PROBLEM REQUIREMENTS: Search the records for "will". Report every line where it occurs.

Saved data entries:
= Beginning of Section =
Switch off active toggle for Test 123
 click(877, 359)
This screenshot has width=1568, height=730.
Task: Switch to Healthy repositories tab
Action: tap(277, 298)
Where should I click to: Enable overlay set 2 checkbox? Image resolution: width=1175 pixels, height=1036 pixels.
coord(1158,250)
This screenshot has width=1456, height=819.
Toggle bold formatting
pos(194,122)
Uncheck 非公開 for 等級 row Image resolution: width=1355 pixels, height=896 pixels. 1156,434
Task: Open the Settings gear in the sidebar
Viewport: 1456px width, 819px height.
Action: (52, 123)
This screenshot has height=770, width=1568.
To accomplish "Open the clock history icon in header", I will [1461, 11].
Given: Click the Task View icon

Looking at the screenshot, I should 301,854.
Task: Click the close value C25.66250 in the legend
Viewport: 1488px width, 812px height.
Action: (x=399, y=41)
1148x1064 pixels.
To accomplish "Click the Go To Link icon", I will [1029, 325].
= End of Section =
FINISHED EXERCISE:
To accomplish "Open the clock history icon in header", I will [1461, 11].
To accomplish "Click the Go To Link icon", I will [1029, 325].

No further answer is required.